Q&A: What now for post-acquisition Cherry?
Swedish analyst Kristoffer Lindstrom casts his eye over the multi-million-pound takeover of Cherry by private equity firm EE Intressenter
Eyebrows were raised across the gambling industry in December when Austrian private equity firm EE Intressenter launched a £806m takeover bid for Swedish gambling operator Cherry AG. But observers looking closer at the deal would have seen that the consortium behind EE Intressenter included current Cherry shareholders Pontus Lindwall and current chairman of Cherry’s board Morten Klein, so the company will continue to have experienced heads at the helm.
The business is also well placed to continue in its native market of Sweden having secured eight licences to operate multiple egaming websites. But moving beyond the numbers, what does the future hold for the operator? Kristoffer Lindström of Swedish analysts Redeye casts his analysts’ eye over the deal.
EGR Intel: Does this takeover represent good value for shareholders?
Kristoffer Lindström (KL): With the current harsh investor climate of egaming, I believe that the offer price is relatively fair. For example, the aggregated EV/S (t12m) multiples for the listed Swedish companies has come down from about 3x at the beginning of 2018 to current levels of around 2x; this signals a much lower risk-appetite from investors. Within the private space it has become more difficult in raising money from investors and some of the larger institutions in Sweden, like Handelsbanken Fonder, has sold all their holdings in egaming companies.
We view the offer price as relatively fair given the weak investor sentiment and the uncertainty about the regulation in Sweden, but still below the underlying value we see in Cherry that could materialize in a timeframe of 12-18 months. We can also argue that Cherry has almost always been traded with a discount to our valuation, mainly due to regulatory risks and that the structure of the Group makes it hard for an investor to appreciate the underlying value (a conglomerate discount).
EGR Intel: What do you think were the most attractive qualities for any potential investor in the business?
KL: I view Cherry as a diversified bet on the egaming industry. Cherry is active in almost the whole of the value chain within the industry, so I find that there is a less financial risk in Cherry compared to for example a pure-play operator.
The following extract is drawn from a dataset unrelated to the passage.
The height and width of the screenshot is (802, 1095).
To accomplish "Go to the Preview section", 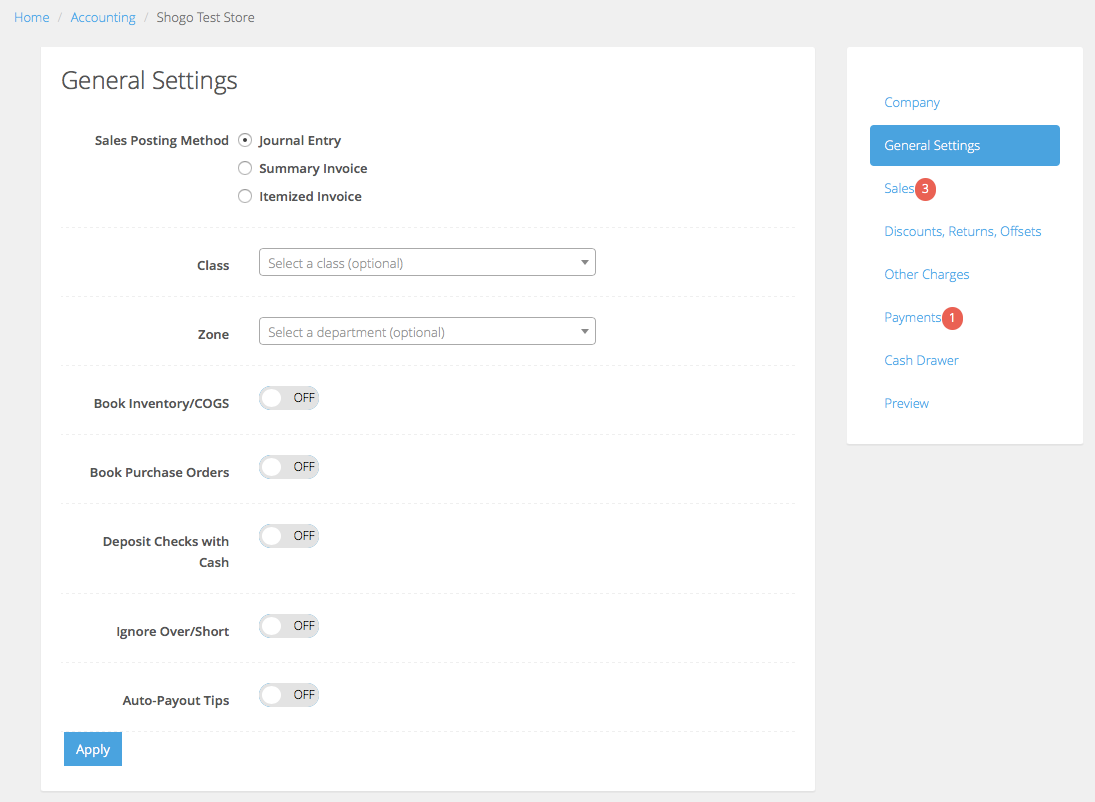I will [x=906, y=403].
The companies within the Group act independently and are often headed by their founders; I believe all these characteristics appeal to investors.
EGR Intel: Do you believe the new owners will choose to sell the ComeOn and Yggdrasil businesses?
KL: Given the history of Cherry with both acquisitions and spin-offs, I would find it likely that could happen. I do also believe that the value of the parts, i.e., Valuing the subsidiaries separately exceed the bid level. I think it boils down to what creates the most shareholder value and is the most beneficial for the companies within the group.
EGR Intel: What should be the big priorities for the new owners?
KL: Cherry has always been a company driven by entrepreneurs, and that has been one of their core strengths. I believe it will be crucial to keep and nurture that culture within the group. Thanks to the new capital structure M&A deals can be accelerated again so that will clearly be a priority. Otherwise I find that it’s business as usual.